[arin-ppml] How bad is it really?
Owen DeLong
owen at delong.com
Wed Jul 14 14:47:03 EDT 2010
On Jul 14, 2010, at 11:38 AM, Martin Hannigan wrote:
>
>
>
> On 7/14/10 2:19 PM, "Owen DeLong" <owen at delong.com> wrote:
>
>> As i said earlier in the conversation, I encourage you and anyone else who is
>> aware of such situations
>> to report them to the ARIN Fraud and Abuse process.
>>
>> That way, ARIN staff can investigate the issue, and, if necessary, initiate a
>> resource review under section
>> 12 of the NRPM to deal with the situation appropriately.
>>
>
> For actual or suspected fraud, I agree with the overall sentiment of your
> post. Much of this discussion doesn't make me suspect fraud with examples
> used FWIW. This is operational.
>
Whether you consider it fraud, abuse, or negligence, SWIPing resources to an
ORG that is no longer using them (or leaving them SWIPped as such) is in
violation of ARIN policy and the RSA. As such, if you know of a situation where
an ORG has done so, the right thing to do is report it through the fraud and
abuse reporting process.
> In the case of having resources SWIP'd to an ORG that isn't actually using
> them, it would seem very reasonable to instead request that the ORG remove
> the SWIP record pointing at you and if they don't in a reasonable period of
> time simply ask hostmaster at arin.net to do it via a CC of the request to the
> ORG that created the record. This works like a champ (for me).
>
If it's your record, that's a reasonable first step. If it's not your record, but, you
have direct knowledge, it's probably best to simply state that to ARIN and
let ARIN work it out with the ORG in question.
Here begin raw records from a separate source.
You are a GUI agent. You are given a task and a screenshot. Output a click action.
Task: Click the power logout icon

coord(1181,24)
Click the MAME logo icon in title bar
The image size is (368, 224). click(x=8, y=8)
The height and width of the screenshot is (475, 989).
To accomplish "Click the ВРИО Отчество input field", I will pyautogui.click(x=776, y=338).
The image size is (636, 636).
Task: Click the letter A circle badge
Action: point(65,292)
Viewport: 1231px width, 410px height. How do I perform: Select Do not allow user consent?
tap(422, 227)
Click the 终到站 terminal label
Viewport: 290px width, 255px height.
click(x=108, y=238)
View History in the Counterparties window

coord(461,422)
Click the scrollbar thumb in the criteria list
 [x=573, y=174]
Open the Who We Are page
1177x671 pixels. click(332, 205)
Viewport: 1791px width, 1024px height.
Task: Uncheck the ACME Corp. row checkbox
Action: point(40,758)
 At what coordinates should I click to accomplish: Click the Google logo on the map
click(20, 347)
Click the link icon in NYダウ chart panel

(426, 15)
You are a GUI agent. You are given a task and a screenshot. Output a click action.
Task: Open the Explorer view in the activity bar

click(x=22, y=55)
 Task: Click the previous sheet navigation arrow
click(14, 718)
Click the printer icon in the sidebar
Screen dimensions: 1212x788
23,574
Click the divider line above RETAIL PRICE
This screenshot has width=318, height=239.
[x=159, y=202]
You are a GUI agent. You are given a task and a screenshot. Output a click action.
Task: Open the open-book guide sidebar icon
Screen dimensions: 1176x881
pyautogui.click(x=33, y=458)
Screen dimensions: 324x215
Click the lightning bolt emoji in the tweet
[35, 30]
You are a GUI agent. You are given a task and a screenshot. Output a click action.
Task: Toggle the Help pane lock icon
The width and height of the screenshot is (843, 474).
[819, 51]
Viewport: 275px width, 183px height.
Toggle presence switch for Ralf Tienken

> I don't really know how the fraud process internally works and if it is
> actually a fire drill, but why start a one for normal, day to day,
> operational issues?
>
It's not a fire drill, and, likely the results from using it would be very much like
the results you obtained from the email to hostmaster with much the same
process. However, I think that the fraud/abuse channel is the appropriate
channel for such a report with the possible exception of a direct report
from the organization to whom the resources are SWIPped.